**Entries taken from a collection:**
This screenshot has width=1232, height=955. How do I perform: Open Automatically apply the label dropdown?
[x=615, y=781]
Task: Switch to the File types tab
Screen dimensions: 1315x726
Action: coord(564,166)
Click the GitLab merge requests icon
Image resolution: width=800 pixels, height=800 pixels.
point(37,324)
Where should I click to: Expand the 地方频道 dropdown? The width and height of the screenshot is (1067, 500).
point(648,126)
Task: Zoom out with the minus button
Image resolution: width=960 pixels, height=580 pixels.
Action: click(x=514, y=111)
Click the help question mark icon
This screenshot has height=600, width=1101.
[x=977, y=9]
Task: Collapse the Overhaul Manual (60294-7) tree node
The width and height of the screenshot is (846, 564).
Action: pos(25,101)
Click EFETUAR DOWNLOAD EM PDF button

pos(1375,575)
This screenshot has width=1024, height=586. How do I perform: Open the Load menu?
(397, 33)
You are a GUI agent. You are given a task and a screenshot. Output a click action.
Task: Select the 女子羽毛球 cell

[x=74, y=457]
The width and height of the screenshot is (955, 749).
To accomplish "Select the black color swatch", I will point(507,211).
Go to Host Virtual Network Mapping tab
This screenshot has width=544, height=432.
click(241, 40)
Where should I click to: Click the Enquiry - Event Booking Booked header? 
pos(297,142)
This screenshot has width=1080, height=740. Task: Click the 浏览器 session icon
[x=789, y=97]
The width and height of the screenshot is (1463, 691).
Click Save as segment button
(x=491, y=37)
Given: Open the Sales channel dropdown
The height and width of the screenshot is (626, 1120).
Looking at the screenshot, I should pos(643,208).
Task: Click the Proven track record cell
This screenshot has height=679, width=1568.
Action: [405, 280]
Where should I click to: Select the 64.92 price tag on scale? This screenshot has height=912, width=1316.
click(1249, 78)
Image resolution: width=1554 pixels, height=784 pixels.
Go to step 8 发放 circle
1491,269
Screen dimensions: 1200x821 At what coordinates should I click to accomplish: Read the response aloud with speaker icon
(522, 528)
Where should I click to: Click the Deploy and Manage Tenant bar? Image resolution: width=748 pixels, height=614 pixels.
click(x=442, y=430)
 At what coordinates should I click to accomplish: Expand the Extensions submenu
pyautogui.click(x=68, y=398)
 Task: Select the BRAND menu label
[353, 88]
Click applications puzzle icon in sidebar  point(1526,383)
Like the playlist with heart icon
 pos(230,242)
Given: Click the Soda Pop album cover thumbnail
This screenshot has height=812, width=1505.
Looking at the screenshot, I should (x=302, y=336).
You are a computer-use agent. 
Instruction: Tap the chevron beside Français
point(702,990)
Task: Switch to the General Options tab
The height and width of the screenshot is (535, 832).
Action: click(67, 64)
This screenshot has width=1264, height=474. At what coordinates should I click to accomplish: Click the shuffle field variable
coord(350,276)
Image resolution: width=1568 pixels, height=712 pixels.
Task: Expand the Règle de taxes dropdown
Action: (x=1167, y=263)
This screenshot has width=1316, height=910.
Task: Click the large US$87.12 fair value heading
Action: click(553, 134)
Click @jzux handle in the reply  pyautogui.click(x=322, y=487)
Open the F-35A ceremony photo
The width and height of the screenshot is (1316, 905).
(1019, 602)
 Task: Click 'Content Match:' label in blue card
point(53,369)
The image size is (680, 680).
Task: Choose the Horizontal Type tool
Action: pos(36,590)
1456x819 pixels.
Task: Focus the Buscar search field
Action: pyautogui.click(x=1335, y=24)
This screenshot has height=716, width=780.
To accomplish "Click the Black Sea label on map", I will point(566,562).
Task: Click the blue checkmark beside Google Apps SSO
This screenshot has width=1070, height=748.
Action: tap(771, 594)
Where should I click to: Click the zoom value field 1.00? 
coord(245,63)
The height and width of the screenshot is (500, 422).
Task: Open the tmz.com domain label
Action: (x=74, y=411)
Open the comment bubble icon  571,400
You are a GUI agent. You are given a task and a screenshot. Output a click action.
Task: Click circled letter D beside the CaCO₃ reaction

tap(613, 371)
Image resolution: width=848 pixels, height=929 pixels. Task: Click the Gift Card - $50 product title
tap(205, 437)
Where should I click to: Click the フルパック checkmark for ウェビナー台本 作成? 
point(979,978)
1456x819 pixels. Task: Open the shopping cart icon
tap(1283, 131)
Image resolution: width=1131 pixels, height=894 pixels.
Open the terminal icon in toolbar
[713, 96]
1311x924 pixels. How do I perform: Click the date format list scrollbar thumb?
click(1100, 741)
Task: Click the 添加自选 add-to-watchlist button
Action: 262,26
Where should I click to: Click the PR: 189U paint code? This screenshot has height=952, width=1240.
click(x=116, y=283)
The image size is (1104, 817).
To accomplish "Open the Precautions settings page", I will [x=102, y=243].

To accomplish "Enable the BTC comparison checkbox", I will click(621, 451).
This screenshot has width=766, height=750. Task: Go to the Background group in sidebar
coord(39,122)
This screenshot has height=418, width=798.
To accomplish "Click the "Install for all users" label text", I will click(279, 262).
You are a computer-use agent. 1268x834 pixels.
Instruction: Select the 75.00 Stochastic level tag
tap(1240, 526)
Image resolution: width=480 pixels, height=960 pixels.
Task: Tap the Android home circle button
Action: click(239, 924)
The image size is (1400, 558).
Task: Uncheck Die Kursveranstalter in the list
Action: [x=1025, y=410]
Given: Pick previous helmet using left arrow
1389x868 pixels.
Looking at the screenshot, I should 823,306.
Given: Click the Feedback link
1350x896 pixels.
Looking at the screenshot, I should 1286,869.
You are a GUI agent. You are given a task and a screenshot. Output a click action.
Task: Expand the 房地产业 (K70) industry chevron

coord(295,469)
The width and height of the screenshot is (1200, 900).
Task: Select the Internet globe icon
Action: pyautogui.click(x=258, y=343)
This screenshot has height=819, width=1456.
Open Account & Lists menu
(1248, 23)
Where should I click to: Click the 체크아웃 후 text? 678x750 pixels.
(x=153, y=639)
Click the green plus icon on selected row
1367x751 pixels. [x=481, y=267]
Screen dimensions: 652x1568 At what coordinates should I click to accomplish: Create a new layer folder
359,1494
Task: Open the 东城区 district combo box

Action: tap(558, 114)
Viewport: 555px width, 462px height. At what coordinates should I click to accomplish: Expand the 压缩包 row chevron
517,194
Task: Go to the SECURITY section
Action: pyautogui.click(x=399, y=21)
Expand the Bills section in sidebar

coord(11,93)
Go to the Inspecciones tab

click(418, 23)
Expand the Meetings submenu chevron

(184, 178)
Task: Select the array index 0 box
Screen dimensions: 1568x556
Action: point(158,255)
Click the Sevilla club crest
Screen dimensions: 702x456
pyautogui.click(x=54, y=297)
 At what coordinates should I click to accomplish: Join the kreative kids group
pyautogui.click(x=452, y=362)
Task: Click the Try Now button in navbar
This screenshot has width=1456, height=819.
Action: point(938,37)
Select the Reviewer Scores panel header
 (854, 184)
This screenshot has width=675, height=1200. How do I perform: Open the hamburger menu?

**What you are asked to do:** Every entry must be output again exactly as it was given.

**Problem solution:**
This screenshot has width=1232, height=955. How do I perform: Open Automatically apply the label dropdown?
[x=615, y=781]
Task: Switch to the File types tab
Screen dimensions: 1315x726
Action: coord(564,166)
Click the GitLab merge requests icon
Image resolution: width=800 pixels, height=800 pixels.
point(37,324)
Where should I click to: Expand the 地方频道 dropdown? The width and height of the screenshot is (1067, 500).
point(648,126)
Task: Zoom out with the minus button
Image resolution: width=960 pixels, height=580 pixels.
Action: click(x=514, y=111)
Click the help question mark icon
This screenshot has height=600, width=1101.
[x=977, y=9]
Task: Collapse the Overhaul Manual (60294-7) tree node
The width and height of the screenshot is (846, 564).
Action: pos(25,101)
Click EFETUAR DOWNLOAD EM PDF button

pos(1375,575)
This screenshot has width=1024, height=586. How do I perform: Open the Load menu?
(397, 33)
You are a GUI agent. You are given a task and a screenshot. Output a click action.
Task: Select the 女子羽毛球 cell

[x=74, y=457]
The width and height of the screenshot is (955, 749).
To accomplish "Select the black color swatch", I will point(507,211).
Go to Host Virtual Network Mapping tab
This screenshot has width=544, height=432.
click(241, 40)
Where should I click to: Click the Enquiry - Event Booking Booked header? 
pos(297,142)
This screenshot has width=1080, height=740. Task: Click the 浏览器 session icon
[x=789, y=97]
The width and height of the screenshot is (1463, 691).
Click Save as segment button
(x=491, y=37)
Given: Open the Sales channel dropdown
The height and width of the screenshot is (626, 1120).
Looking at the screenshot, I should pos(643,208).
Task: Click the Proven track record cell
This screenshot has height=679, width=1568.
Action: [405, 280]
Where should I click to: Select the 64.92 price tag on scale? This screenshot has height=912, width=1316.
click(1249, 78)
Image resolution: width=1554 pixels, height=784 pixels.
Go to step 8 发放 circle
1491,269
Screen dimensions: 1200x821 At what coordinates should I click to accomplish: Read the response aloud with speaker icon
(522, 528)
Where should I click to: Click the Deploy and Manage Tenant bar? Image resolution: width=748 pixels, height=614 pixels.
click(x=442, y=430)
 At what coordinates should I click to accomplish: Expand the Extensions submenu
pyautogui.click(x=68, y=398)
 Task: Select the BRAND menu label
[353, 88]
Click applications puzzle icon in sidebar  point(1526,383)
Like the playlist with heart icon
 pos(230,242)
Given: Click the Soda Pop album cover thumbnail
This screenshot has height=812, width=1505.
Looking at the screenshot, I should (x=302, y=336).
You are a computer-use agent. 
Instruction: Tap the chevron beside Français
point(702,990)
Task: Switch to the General Options tab
The height and width of the screenshot is (535, 832).
Action: click(67, 64)
This screenshot has width=1264, height=474. At what coordinates should I click to accomplish: Click the shuffle field variable
coord(350,276)
Image resolution: width=1568 pixels, height=712 pixels.
Task: Expand the Règle de taxes dropdown
Action: (x=1167, y=263)
This screenshot has width=1316, height=910.
Task: Click the large US$87.12 fair value heading
Action: click(553, 134)
Click @jzux handle in the reply  pyautogui.click(x=322, y=487)
Open the F-35A ceremony photo
The width and height of the screenshot is (1316, 905).
(1019, 602)
 Task: Click 'Content Match:' label in blue card
point(53,369)
The image size is (680, 680).
Task: Choose the Horizontal Type tool
Action: pos(36,590)
1456x819 pixels.
Task: Focus the Buscar search field
Action: pyautogui.click(x=1335, y=24)
This screenshot has height=716, width=780.
To accomplish "Click the Black Sea label on map", I will point(566,562).
Task: Click the blue checkmark beside Google Apps SSO
This screenshot has width=1070, height=748.
Action: tap(771, 594)
Where should I click to: Click the zoom value field 1.00? 
coord(245,63)
The height and width of the screenshot is (500, 422).
Task: Open the tmz.com domain label
Action: (x=74, y=411)
Open the comment bubble icon  571,400
You are a GUI agent. You are given a task and a screenshot. Output a click action.
Task: Click circled letter D beside the CaCO₃ reaction

tap(613, 371)
Image resolution: width=848 pixels, height=929 pixels. Task: Click the Gift Card - $50 product title
tap(205, 437)
Where should I click to: Click the フルパック checkmark for ウェビナー台本 作成? 
point(979,978)
1456x819 pixels. Task: Open the shopping cart icon
tap(1283, 131)
Image resolution: width=1131 pixels, height=894 pixels.
Open the terminal icon in toolbar
[713, 96]
1311x924 pixels. How do I perform: Click the date format list scrollbar thumb?
click(1100, 741)
Task: Click the 添加自选 add-to-watchlist button
Action: 262,26
Where should I click to: Click the PR: 189U paint code? This screenshot has height=952, width=1240.
click(x=116, y=283)
The image size is (1104, 817).
To accomplish "Open the Precautions settings page", I will [x=102, y=243].

To accomplish "Enable the BTC comparison checkbox", I will click(621, 451).
This screenshot has width=766, height=750. Task: Go to the Background group in sidebar
coord(39,122)
This screenshot has height=418, width=798.
To accomplish "Click the "Install for all users" label text", I will click(279, 262).
You are a computer-use agent. 1268x834 pixels.
Instruction: Select the 75.00 Stochastic level tag
tap(1240, 526)
Image resolution: width=480 pixels, height=960 pixels.
Task: Tap the Android home circle button
Action: click(239, 924)
The image size is (1400, 558).
Task: Uncheck Die Kursveranstalter in the list
Action: [x=1025, y=410]
Given: Pick previous helmet using left arrow
1389x868 pixels.
Looking at the screenshot, I should 823,306.
Given: Click the Feedback link
1350x896 pixels.
Looking at the screenshot, I should 1286,869.
You are a GUI agent. You are given a task and a screenshot. Output a click action.
Task: Expand the 房地产业 (K70) industry chevron

coord(295,469)
The width and height of the screenshot is (1200, 900).
Task: Select the Internet globe icon
Action: pyautogui.click(x=258, y=343)
This screenshot has height=819, width=1456.
Open Account & Lists menu
(1248, 23)
Where should I click to: Click the 체크아웃 후 text? 678x750 pixels.
(x=153, y=639)
Click the green plus icon on selected row
1367x751 pixels. [x=481, y=267]
Screen dimensions: 652x1568 At what coordinates should I click to accomplish: Create a new layer folder
359,1494
Task: Open the 东城区 district combo box

Action: tap(558, 114)
Viewport: 555px width, 462px height. At what coordinates should I click to accomplish: Expand the 压缩包 row chevron
517,194
Task: Go to the SECURITY section
Action: pyautogui.click(x=399, y=21)
Expand the Bills section in sidebar

coord(11,93)
Go to the Inspecciones tab

click(418, 23)
Expand the Meetings submenu chevron

(184, 178)
Task: Select the array index 0 box
Screen dimensions: 1568x556
Action: point(158,255)
Click the Sevilla club crest
Screen dimensions: 702x456
pyautogui.click(x=54, y=297)
 At what coordinates should I click to accomplish: Join the kreative kids group
pyautogui.click(x=452, y=362)
Task: Click the Try Now button in navbar
This screenshot has width=1456, height=819.
Action: point(938,37)
Select the Reviewer Scores panel header
 (854, 184)
This screenshot has width=675, height=1200. How do I perform: Open the hamburger menu?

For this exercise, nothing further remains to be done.